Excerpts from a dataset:

>>>>

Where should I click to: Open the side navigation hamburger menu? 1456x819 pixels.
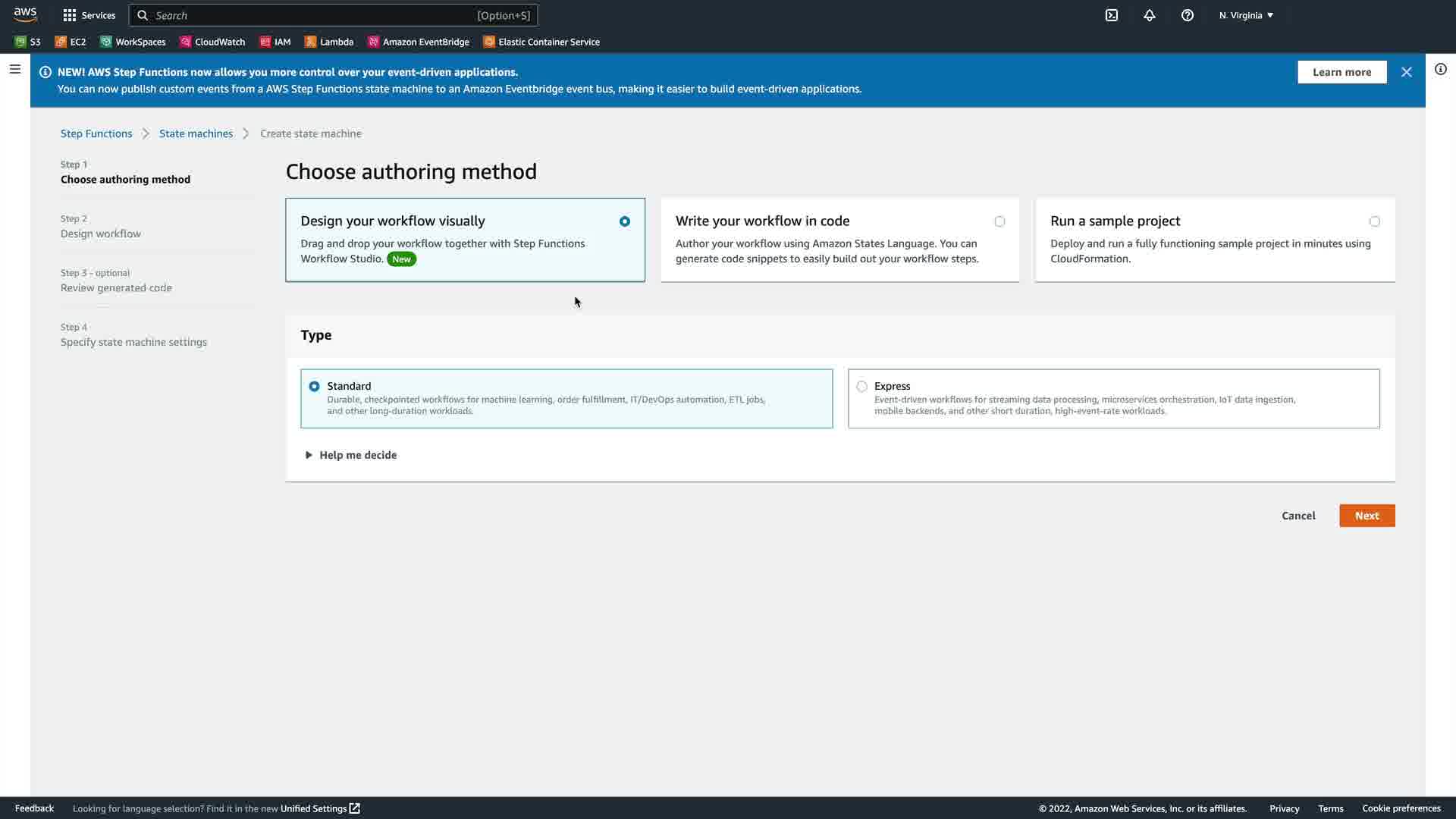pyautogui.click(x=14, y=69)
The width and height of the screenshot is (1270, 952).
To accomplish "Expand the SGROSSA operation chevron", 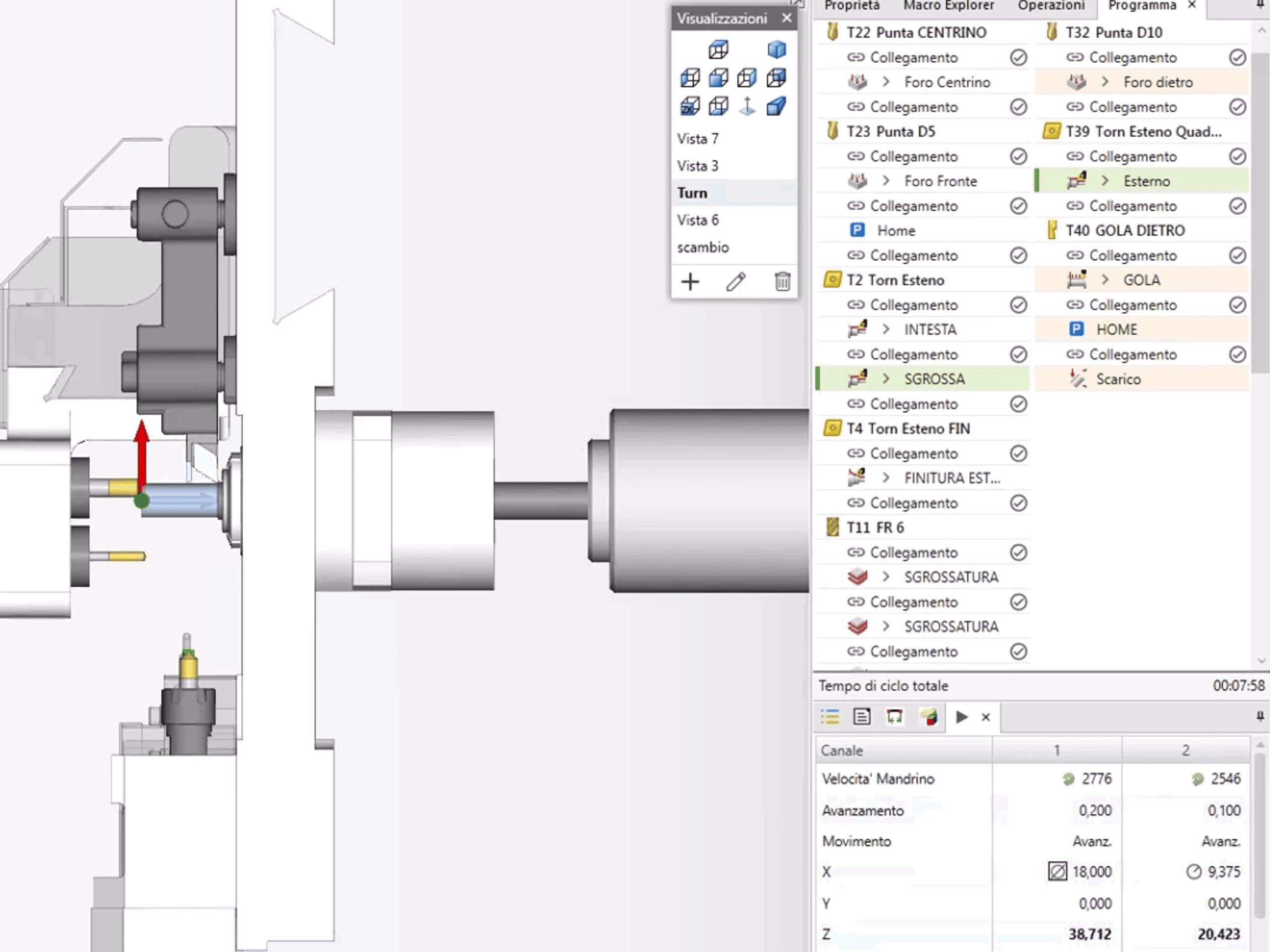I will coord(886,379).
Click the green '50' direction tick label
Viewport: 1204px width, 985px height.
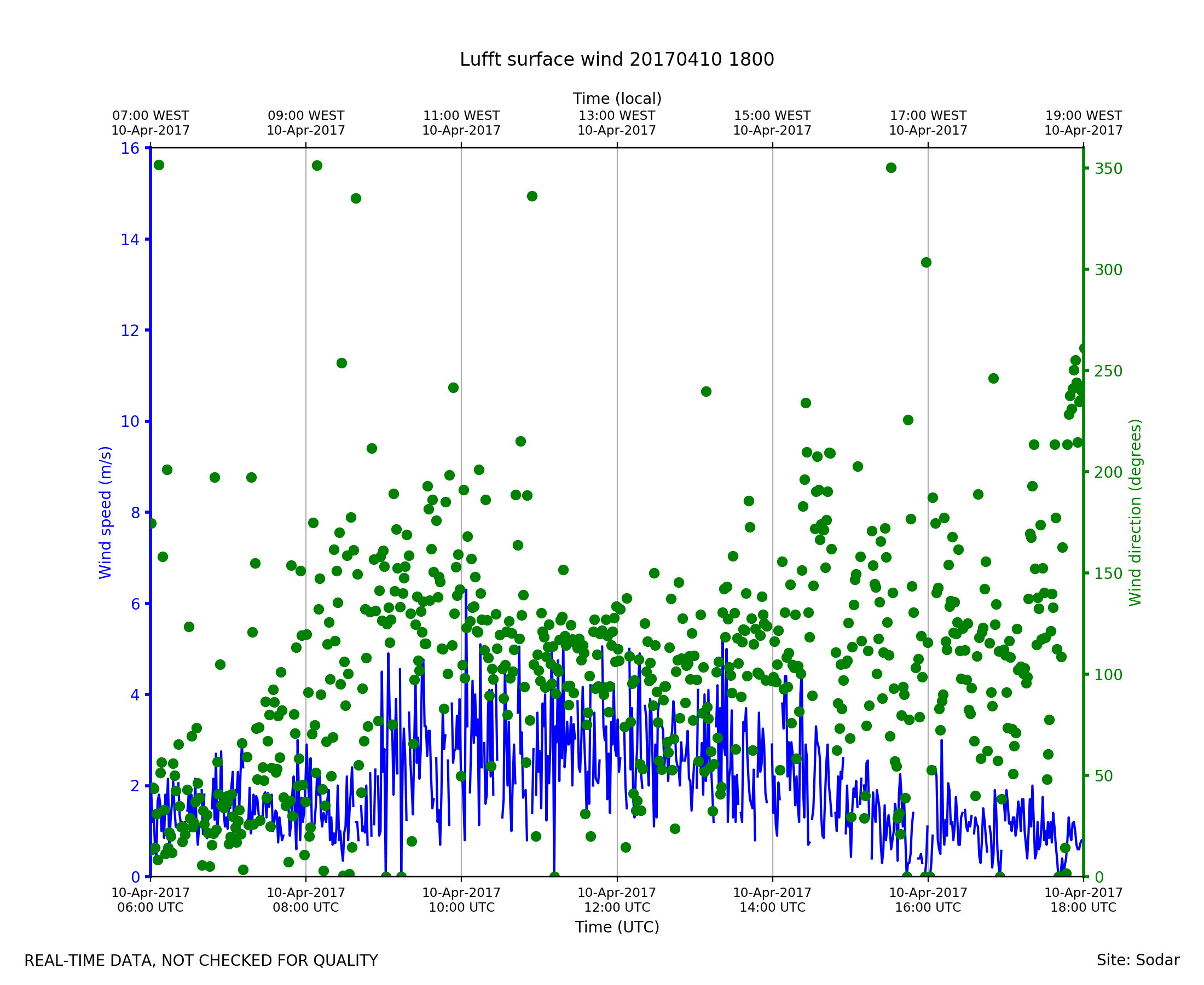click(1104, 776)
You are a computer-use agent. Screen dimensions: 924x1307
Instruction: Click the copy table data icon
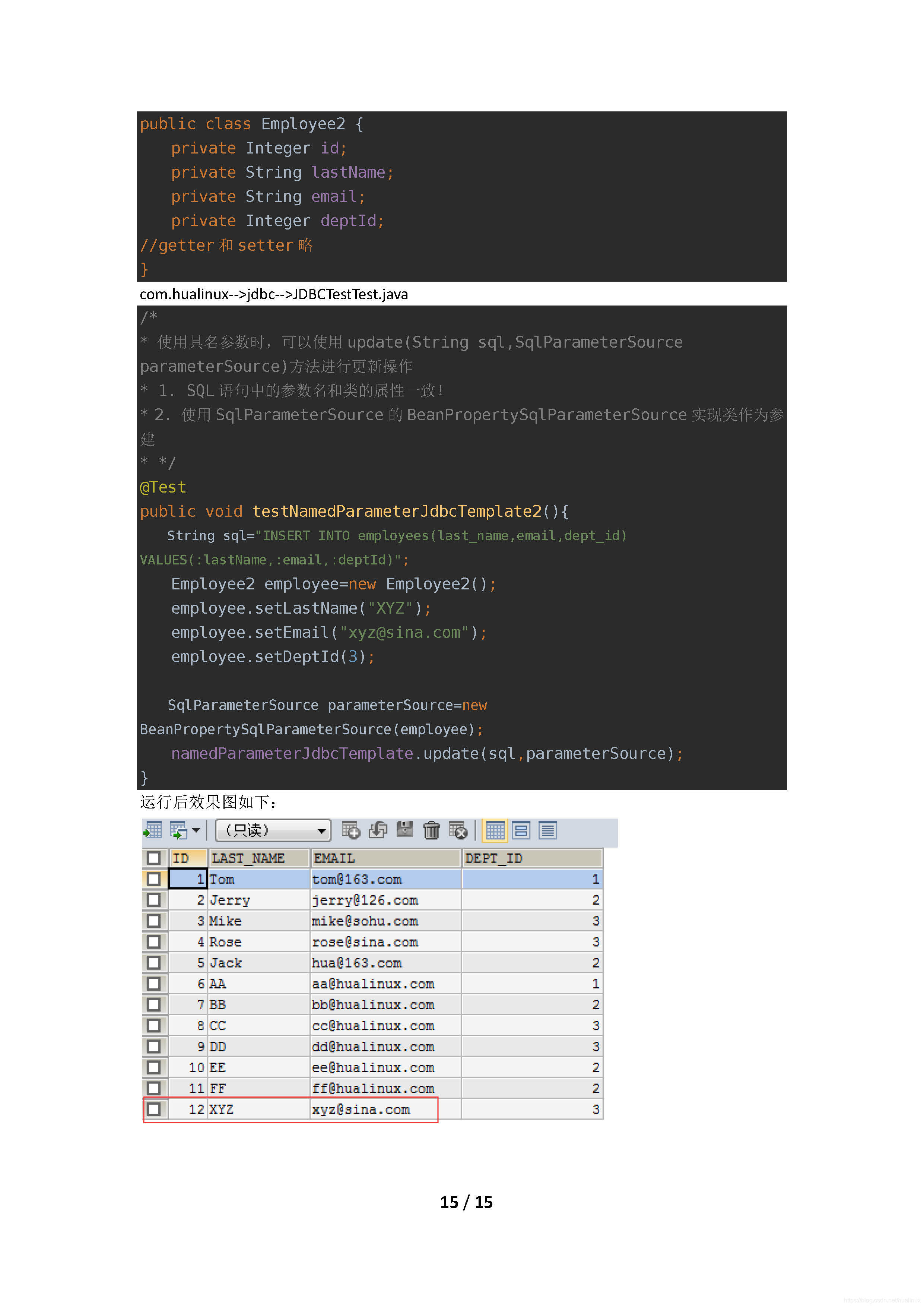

<<<<

▶ _THE TASK_
Print exactly, and print only, the lines from the line with "Viewport: 1204px width, 985px height." through the last line of the entries, both ends included. No pictures belong in the result.

▶ _OUTPUT_
Viewport: 1204px width, 985px height.
click(1104, 776)
You are a computer-use agent. Screen dimensions: 924x1307
Instruction: Click the copy table data icon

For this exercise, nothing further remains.